• [YOUR TASK]:
Copy out each line of the entries where the word "Rescue" is present.
•••
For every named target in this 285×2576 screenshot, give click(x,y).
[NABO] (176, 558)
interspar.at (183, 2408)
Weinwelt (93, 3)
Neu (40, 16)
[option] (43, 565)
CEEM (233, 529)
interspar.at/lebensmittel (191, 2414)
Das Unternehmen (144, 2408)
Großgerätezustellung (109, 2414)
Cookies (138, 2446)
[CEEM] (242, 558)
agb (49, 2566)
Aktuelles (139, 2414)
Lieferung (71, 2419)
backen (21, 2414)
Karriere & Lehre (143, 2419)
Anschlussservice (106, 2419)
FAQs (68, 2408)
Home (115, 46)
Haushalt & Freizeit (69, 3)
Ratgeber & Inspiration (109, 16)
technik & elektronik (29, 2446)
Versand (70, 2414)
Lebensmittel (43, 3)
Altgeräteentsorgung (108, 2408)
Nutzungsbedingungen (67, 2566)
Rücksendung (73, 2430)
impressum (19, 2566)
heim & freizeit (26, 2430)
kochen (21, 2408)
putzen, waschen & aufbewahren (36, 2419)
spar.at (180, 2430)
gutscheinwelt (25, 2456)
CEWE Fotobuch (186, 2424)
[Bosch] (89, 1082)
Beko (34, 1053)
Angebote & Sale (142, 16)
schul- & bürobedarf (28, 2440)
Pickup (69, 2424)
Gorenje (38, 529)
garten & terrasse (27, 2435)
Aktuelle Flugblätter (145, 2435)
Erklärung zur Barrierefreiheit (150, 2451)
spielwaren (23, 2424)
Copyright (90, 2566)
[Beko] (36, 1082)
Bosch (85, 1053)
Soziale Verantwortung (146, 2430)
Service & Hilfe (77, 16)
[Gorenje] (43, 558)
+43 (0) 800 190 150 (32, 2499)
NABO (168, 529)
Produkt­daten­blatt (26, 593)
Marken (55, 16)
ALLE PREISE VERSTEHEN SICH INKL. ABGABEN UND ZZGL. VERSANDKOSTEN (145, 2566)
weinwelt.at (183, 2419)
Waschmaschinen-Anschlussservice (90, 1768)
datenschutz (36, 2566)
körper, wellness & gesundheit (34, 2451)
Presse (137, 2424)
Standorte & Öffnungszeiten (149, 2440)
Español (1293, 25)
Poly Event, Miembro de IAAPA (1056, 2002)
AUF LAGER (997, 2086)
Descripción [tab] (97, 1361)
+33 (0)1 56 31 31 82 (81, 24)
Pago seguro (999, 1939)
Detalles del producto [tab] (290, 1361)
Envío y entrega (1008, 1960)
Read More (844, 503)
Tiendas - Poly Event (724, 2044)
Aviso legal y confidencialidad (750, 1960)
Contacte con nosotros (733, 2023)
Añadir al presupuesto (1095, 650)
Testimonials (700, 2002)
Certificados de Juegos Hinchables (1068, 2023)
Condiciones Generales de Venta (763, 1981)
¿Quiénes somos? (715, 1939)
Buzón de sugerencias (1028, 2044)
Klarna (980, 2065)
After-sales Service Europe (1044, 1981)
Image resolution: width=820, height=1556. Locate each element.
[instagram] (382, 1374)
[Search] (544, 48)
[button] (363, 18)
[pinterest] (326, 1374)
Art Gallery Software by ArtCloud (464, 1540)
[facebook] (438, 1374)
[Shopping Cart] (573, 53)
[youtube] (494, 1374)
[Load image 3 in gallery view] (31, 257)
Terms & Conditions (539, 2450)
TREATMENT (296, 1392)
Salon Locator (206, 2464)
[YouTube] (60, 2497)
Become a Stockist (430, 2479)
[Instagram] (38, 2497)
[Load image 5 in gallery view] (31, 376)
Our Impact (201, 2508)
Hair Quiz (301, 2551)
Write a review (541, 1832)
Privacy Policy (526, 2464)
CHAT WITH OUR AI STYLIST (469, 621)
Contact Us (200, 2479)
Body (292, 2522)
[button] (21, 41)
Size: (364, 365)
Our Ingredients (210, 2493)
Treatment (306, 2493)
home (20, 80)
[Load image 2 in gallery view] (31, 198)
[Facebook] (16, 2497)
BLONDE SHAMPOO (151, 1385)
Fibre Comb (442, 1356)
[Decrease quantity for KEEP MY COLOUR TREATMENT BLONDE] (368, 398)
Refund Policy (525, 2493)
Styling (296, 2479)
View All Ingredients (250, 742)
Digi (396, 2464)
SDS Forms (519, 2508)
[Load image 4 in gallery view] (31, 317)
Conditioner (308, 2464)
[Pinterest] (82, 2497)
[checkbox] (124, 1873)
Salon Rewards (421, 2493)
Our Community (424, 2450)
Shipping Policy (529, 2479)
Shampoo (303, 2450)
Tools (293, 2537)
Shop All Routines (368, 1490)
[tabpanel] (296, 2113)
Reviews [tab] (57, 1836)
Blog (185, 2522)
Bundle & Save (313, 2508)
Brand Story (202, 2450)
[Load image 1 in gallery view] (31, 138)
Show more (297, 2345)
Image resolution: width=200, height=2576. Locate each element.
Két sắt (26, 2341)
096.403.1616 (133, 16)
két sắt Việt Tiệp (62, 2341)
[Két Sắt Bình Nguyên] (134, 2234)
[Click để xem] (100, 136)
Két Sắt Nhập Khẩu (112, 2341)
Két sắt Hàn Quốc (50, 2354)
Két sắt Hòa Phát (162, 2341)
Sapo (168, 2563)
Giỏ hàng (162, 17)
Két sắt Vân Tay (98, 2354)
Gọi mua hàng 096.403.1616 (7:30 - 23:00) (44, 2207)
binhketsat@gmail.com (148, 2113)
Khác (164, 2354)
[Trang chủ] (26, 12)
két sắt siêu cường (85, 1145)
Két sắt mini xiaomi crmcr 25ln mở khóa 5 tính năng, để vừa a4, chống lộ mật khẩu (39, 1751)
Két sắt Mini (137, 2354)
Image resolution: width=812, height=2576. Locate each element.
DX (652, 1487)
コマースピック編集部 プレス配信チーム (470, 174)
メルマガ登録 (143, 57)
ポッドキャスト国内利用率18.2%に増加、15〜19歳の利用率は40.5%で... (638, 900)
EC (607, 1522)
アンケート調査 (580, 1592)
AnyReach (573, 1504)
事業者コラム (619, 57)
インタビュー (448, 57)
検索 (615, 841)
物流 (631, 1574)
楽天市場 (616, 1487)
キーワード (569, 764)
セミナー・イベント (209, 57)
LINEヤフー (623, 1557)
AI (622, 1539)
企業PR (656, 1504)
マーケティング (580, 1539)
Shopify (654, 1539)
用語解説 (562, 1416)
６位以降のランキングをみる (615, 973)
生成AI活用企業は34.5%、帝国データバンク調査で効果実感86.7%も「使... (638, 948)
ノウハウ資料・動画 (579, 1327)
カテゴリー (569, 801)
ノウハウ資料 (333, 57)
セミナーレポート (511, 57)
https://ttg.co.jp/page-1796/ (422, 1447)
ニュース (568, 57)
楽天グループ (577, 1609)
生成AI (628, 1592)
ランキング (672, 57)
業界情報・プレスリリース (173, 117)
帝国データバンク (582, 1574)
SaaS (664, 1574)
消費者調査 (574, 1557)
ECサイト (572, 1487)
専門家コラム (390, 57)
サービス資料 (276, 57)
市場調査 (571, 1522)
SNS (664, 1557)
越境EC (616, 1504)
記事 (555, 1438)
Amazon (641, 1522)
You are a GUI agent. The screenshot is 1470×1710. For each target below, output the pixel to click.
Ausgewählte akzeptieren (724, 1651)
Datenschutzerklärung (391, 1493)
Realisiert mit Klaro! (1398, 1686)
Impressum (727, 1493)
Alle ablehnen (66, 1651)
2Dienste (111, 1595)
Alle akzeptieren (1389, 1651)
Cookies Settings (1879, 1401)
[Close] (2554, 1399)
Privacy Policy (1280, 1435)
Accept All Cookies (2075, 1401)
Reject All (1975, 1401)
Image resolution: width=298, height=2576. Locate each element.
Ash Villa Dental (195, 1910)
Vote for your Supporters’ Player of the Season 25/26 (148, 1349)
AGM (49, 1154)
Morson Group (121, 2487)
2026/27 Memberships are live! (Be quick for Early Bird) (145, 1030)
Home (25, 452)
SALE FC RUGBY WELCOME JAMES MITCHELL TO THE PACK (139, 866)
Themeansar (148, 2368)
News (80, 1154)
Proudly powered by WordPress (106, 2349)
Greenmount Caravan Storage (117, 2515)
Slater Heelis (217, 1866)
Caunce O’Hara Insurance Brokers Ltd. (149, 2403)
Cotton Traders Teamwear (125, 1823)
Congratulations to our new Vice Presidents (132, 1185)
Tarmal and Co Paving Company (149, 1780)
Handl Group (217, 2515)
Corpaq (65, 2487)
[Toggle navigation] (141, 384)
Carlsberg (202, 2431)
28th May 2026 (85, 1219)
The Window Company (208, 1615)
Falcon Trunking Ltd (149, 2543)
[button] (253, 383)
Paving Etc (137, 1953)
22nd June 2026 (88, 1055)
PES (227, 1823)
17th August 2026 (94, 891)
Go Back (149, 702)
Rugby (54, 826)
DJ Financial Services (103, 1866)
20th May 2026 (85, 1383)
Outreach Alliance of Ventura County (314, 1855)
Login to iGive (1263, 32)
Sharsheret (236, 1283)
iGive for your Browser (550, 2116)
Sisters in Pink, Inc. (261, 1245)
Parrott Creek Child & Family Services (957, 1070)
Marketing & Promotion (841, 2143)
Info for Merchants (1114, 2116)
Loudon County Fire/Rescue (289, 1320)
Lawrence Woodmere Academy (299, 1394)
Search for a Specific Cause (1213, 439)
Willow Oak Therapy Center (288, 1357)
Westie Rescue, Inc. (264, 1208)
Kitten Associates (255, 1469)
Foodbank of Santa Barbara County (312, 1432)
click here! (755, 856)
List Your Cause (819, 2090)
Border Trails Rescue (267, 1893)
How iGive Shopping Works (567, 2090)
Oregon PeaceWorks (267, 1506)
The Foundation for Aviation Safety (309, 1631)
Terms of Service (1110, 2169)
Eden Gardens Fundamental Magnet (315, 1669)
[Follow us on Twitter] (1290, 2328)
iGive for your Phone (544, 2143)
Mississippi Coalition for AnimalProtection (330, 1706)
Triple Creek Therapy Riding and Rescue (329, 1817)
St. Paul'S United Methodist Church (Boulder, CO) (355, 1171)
•••
• [OUTPUT BELOW]:
Loudon County Fire/Rescue (289, 1320)
Westie Rescue, Inc. (264, 1208)
Border Trails Rescue (267, 1893)
Triple Creek Therapy Riding and Rescue (329, 1817)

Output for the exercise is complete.